**INSTRUCTIONS FOR THE TASK**
Word for word, copy all of the entries.

**EXTRACTED DATA**
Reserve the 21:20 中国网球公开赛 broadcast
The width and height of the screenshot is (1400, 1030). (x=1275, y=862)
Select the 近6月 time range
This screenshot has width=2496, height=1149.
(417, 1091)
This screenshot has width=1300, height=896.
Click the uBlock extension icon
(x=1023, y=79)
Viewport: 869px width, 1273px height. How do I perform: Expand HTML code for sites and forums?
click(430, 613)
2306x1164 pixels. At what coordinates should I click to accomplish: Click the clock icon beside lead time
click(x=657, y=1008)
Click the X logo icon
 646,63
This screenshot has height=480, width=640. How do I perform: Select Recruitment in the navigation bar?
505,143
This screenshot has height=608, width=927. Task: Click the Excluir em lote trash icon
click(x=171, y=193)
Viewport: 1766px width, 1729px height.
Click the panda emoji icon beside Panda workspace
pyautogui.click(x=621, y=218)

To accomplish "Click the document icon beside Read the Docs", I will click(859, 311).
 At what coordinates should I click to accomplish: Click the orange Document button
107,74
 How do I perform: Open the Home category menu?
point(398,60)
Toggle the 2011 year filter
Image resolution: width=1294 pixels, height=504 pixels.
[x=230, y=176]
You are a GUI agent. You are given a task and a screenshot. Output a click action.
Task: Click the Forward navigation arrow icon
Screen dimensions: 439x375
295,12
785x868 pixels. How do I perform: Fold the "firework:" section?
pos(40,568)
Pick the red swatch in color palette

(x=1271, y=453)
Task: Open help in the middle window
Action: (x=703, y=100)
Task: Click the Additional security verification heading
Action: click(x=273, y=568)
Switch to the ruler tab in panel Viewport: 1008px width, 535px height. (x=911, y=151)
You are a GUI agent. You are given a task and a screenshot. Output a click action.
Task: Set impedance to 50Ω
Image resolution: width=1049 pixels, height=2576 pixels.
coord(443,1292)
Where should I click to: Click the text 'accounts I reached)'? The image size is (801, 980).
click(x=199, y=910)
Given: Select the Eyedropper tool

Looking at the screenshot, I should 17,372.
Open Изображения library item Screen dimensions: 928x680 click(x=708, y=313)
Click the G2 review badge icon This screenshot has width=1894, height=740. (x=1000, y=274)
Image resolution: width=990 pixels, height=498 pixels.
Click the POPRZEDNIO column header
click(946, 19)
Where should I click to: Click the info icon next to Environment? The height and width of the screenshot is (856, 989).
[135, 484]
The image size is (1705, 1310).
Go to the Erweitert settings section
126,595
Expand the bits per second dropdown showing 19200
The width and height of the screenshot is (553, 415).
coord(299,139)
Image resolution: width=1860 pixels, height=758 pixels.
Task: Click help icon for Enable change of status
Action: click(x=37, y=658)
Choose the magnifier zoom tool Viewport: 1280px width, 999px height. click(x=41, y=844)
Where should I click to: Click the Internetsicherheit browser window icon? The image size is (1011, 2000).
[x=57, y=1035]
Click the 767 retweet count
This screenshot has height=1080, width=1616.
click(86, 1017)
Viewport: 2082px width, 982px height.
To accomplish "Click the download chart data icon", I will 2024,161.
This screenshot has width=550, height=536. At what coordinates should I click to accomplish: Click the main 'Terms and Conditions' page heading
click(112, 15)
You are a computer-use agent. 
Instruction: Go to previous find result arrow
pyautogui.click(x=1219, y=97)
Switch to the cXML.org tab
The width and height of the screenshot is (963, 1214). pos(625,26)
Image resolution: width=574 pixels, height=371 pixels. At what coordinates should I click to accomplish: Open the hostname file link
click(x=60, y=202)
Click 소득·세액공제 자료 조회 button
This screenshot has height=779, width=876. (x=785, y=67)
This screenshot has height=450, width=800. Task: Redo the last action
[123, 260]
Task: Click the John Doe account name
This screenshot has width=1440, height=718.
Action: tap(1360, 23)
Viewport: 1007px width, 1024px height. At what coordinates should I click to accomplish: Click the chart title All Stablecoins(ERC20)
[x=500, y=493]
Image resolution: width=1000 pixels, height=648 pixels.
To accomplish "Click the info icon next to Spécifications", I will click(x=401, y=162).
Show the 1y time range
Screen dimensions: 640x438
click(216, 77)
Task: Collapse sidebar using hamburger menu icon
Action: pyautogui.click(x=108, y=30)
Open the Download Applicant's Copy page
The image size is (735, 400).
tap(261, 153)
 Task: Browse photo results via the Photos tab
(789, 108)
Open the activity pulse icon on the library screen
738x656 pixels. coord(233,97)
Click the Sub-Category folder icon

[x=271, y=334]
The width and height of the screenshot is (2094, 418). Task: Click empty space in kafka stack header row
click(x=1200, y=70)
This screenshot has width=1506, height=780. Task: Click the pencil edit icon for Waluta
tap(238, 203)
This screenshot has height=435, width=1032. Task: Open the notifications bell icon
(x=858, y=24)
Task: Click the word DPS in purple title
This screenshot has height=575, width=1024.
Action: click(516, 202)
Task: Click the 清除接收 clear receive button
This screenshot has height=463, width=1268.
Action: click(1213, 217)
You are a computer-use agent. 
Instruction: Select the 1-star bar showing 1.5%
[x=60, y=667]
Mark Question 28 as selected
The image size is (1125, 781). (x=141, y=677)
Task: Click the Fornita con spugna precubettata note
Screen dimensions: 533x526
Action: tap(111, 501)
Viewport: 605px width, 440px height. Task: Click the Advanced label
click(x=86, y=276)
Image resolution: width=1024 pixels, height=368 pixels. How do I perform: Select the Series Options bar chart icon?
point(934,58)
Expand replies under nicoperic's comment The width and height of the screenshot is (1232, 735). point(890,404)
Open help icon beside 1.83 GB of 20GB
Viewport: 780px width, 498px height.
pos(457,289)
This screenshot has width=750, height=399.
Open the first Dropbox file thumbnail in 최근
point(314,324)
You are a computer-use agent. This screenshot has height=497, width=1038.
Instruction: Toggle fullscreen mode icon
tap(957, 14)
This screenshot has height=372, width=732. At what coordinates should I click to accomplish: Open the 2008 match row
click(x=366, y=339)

**RESPONSE TO THIS TASK**
Reserve the 21:20 中国网球公开赛 broadcast
The width and height of the screenshot is (1400, 1030). (x=1275, y=862)
Select the 近6月 time range
This screenshot has width=2496, height=1149.
(417, 1091)
This screenshot has width=1300, height=896.
Click the uBlock extension icon
(x=1023, y=79)
Viewport: 869px width, 1273px height. How do I perform: Expand HTML code for sites and forums?
click(430, 613)
2306x1164 pixels. At what coordinates should I click to accomplish: Click the clock icon beside lead time
click(x=657, y=1008)
Click the X logo icon
 646,63
This screenshot has height=480, width=640. How do I perform: Select Recruitment in the navigation bar?
505,143
This screenshot has height=608, width=927. Task: Click the Excluir em lote trash icon
click(x=171, y=193)
Viewport: 1766px width, 1729px height.
Click the panda emoji icon beside Panda workspace
pyautogui.click(x=621, y=218)

To accomplish "Click the document icon beside Read the Docs", I will click(859, 311).
 At what coordinates should I click to accomplish: Click the orange Document button
107,74
 How do I perform: Open the Home category menu?
point(398,60)
Toggle the 2011 year filter
Image resolution: width=1294 pixels, height=504 pixels.
[x=230, y=176]
You are a GUI agent. You are given a task and a screenshot. Output a click action.
Task: Click the Forward navigation arrow icon
Screen dimensions: 439x375
295,12
785x868 pixels. How do I perform: Fold the "firework:" section?
pos(40,568)
Pick the red swatch in color palette

(x=1271, y=453)
Task: Open help in the middle window
Action: (x=703, y=100)
Task: Click the Additional security verification heading
Action: click(x=273, y=568)
Switch to the ruler tab in panel Viewport: 1008px width, 535px height. (x=911, y=151)
You are a GUI agent. You are given a task and a screenshot. Output a click action.
Task: Set impedance to 50Ω
Image resolution: width=1049 pixels, height=2576 pixels.
coord(443,1292)
Where should I click to: Click the text 'accounts I reached)'? The image size is (801, 980).
click(x=199, y=910)
Given: Select the Eyedropper tool

Looking at the screenshot, I should 17,372.
Open Изображения library item Screen dimensions: 928x680 click(x=708, y=313)
Click the G2 review badge icon This screenshot has width=1894, height=740. (x=1000, y=274)
Image resolution: width=990 pixels, height=498 pixels.
Click the POPRZEDNIO column header
click(946, 19)
Where should I click to: Click the info icon next to Environment? The height and width of the screenshot is (856, 989).
[135, 484]
The image size is (1705, 1310).
Go to the Erweitert settings section
126,595
Expand the bits per second dropdown showing 19200
The width and height of the screenshot is (553, 415).
coord(299,139)
Image resolution: width=1860 pixels, height=758 pixels.
Task: Click help icon for Enable change of status
Action: click(x=37, y=658)
Choose the magnifier zoom tool Viewport: 1280px width, 999px height. click(x=41, y=844)
Where should I click to: Click the Internetsicherheit browser window icon? The image size is (1011, 2000).
[x=57, y=1035]
Click the 767 retweet count
This screenshot has height=1080, width=1616.
click(86, 1017)
Viewport: 2082px width, 982px height.
To accomplish "Click the download chart data icon", I will 2024,161.
This screenshot has width=550, height=536. At what coordinates should I click to accomplish: Click the main 'Terms and Conditions' page heading
click(112, 15)
You are a computer-use agent. 
Instruction: Go to previous find result arrow
pyautogui.click(x=1219, y=97)
Switch to the cXML.org tab
The width and height of the screenshot is (963, 1214). pos(625,26)
Image resolution: width=574 pixels, height=371 pixels. At what coordinates should I click to accomplish: Open the hostname file link
click(x=60, y=202)
Click 소득·세액공제 자료 조회 button
This screenshot has height=779, width=876. (x=785, y=67)
This screenshot has height=450, width=800. Task: Redo the last action
[123, 260]
Task: Click the John Doe account name
This screenshot has width=1440, height=718.
Action: tap(1360, 23)
Viewport: 1007px width, 1024px height. At what coordinates should I click to accomplish: Click the chart title All Stablecoins(ERC20)
[x=500, y=493]
Image resolution: width=1000 pixels, height=648 pixels.
To accomplish "Click the info icon next to Spécifications", I will click(x=401, y=162).
Show the 1y time range
Screen dimensions: 640x438
click(216, 77)
Task: Collapse sidebar using hamburger menu icon
Action: pyautogui.click(x=108, y=30)
Open the Download Applicant's Copy page
The image size is (735, 400).
tap(261, 153)
 Task: Browse photo results via the Photos tab
(789, 108)
Open the activity pulse icon on the library screen
738x656 pixels. coord(233,97)
Click the Sub-Category folder icon

[x=271, y=334]
The width and height of the screenshot is (2094, 418). Task: Click empty space in kafka stack header row
click(x=1200, y=70)
This screenshot has width=1506, height=780. Task: Click the pencil edit icon for Waluta
tap(238, 203)
This screenshot has height=435, width=1032. Task: Open the notifications bell icon
(x=858, y=24)
Task: Click the word DPS in purple title
This screenshot has height=575, width=1024.
Action: click(516, 202)
Task: Click the 清除接收 clear receive button
This screenshot has height=463, width=1268.
Action: click(1213, 217)
You are a computer-use agent. 
Instruction: Select the 1-star bar showing 1.5%
[x=60, y=667]
Mark Question 28 as selected
The image size is (1125, 781). (x=141, y=677)
Task: Click the Fornita con spugna precubettata note
Screen dimensions: 533x526
Action: tap(111, 501)
Viewport: 605px width, 440px height. Task: Click the Advanced label
click(x=86, y=276)
Image resolution: width=1024 pixels, height=368 pixels. How do I perform: Select the Series Options bar chart icon?
point(934,58)
Expand replies under nicoperic's comment The width and height of the screenshot is (1232, 735). point(890,404)
Open help icon beside 1.83 GB of 20GB
Viewport: 780px width, 498px height.
pos(457,289)
This screenshot has width=750, height=399.
Open the first Dropbox file thumbnail in 최근
point(314,324)
You are a computer-use agent. This screenshot has height=497, width=1038.
Instruction: Toggle fullscreen mode icon
tap(957, 14)
This screenshot has height=372, width=732. At what coordinates should I click to accomplish: Open the 2008 match row
click(x=366, y=339)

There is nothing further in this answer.